Durant cette étape de plaine qui, croyez-nous, a rencontré un succès populaire un peu plus visible que ces derniers jours (c'est la vérité), sous la chaleur retrouvée, une échappée de huit coureurs s’était formée en plusieurs temps (Urtasun, Dumoulin, Ladagnous, Morkov et Curvers, Engoulvent et Bouet ensuite, J. Pineau), s’assurant vite près de dix minutes d'avance. En vain. Lorsque survint la seule difficulté du jour, l’ascension tout en rogne du Mont Saint-Clair, sur les hauteurs de Sète (1600 m à 10,2%), placée à 23 km de l'arrivée, tout espoir de victoire en solitaire devenait pratiquement impossible. Car une mini bagarre entre les favoris se déclencha à la faveur d’une attaque de Cadel Evans. Une attaque? Ou plutôt une action désespérée voire désespérante? Car Wiggins, évidemment bien placé, ne demanda même pas le soutient d’un de ses coéquipiers pour revenir au train (pas même à Christopher Froome!). Pas de panique. Aucun signe de lassitude. Le patron contrôle. Pour l'instant.
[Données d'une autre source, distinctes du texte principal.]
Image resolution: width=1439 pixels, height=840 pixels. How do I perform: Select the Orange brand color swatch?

Dans l’effort final, le gros de la troupe lécha le bord de mer pour rejoindre le Cap d'Agde. Mais le champion du monde, le Britannique Mark Cavendish, distancé dans le Mont Saint-Clair n’y figurait déjà plus. Ce fut donc la voie royale pour l'équipe Lotto et son sprinter de classe, André Greipel, qui n’a eu aucune difficulté pour se mettre à nu et venir enlever sa troisième victoire d’étape et le 84e succès de sa carrière. L'Allemand, natif de Rostock (comme Jan Ullrich), fêtera ce lundi son 30e anniversaire.
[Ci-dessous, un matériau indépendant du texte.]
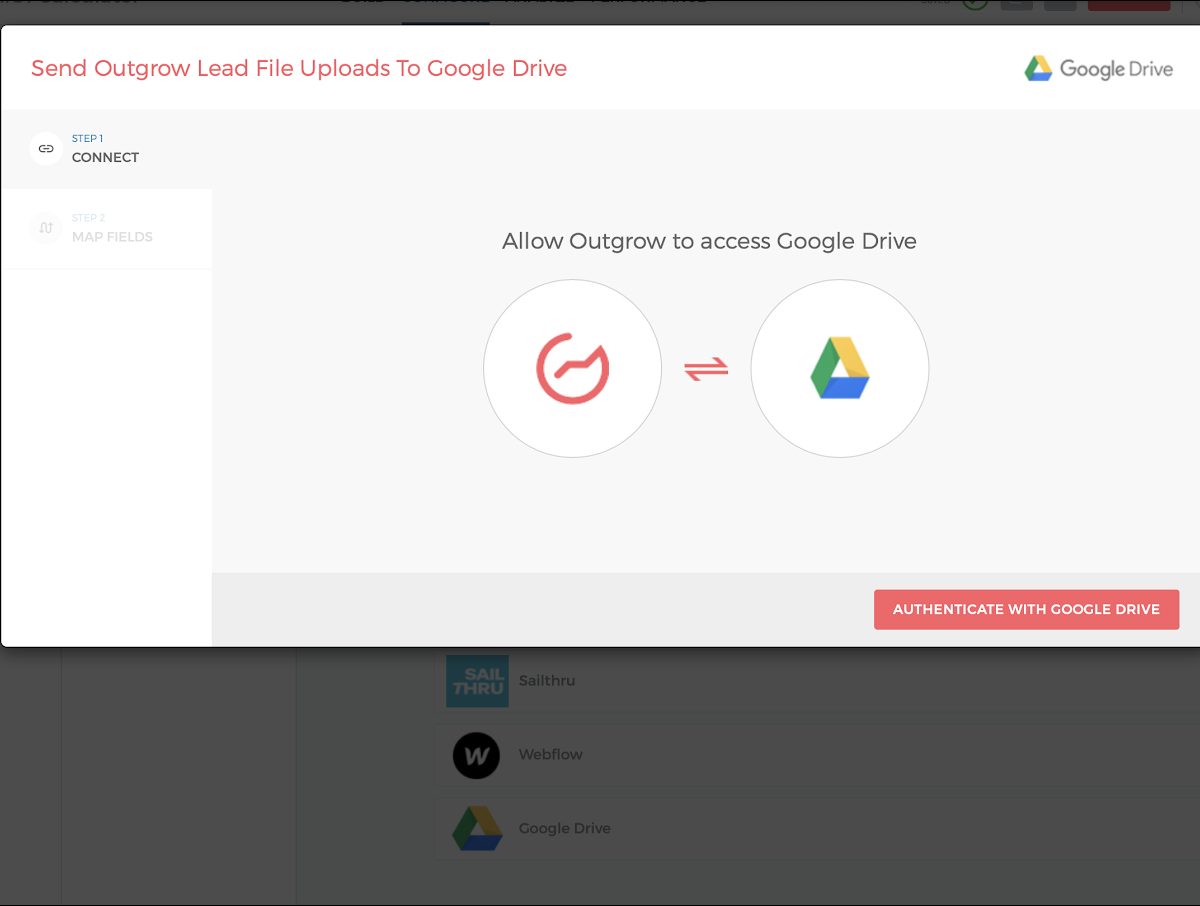Click the large Google Drive logo circle
This screenshot has height=906, width=1200.
[x=839, y=368]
Signalons que le peloton français a encore perdu l’un des siens. Sans force depuis trois jours en raison d’une gastro-entérite aigue, Tony Gallopin (Radioshack) a renoncé sur la route du Tour. Après une cinquantaine de kilomètres de souffrance, le neveu d’Alain Gallopin, le directeur sportif de l’équipe américaine, est définitivement monté dans une voiture de son équipe… Nous le retrouverons, si tout va bien, aux prochains Jeux olympiques, où sa pointe de vitesse et sa robustesse pourrait faire des étincelles…
Cyrille Guimard. |
Et à part ça? Cyrille Guimard a donné, ce samedi 14 juillet, une formidable interview au journal l’Equipe où il revient, en particulier, sur la polémique suscitée par l’un des chapitres de son livre (1) où il égratigne Eddy Merckx. Interrogé par mon confrère et ami Philippe Brunel, Cyrille Guimard explique d’entrée de jeu: «J’ai parlé du Merckx que j’ai connu, que nous avons subi dans les pelotons. J’écris, car je me suis relu, qu’il y avait des coureurs plus charismatiques que lui et ça le fâche ! Qu’il n’a jamais fait passer l’émotion d’un Luis Ocana et que, s’il possède le plus grand palmarès, Hinault avait un plus gros potentiel génétique. Là encore, ça le vexe… A aucun moment je ne l’agresse, alors que veut-il ? Qu’on lui dise qu’il est le plus beau, le plus grand, le plus fort ? Merckx le merveilleux ! Dans ce cas, c’est dieu.»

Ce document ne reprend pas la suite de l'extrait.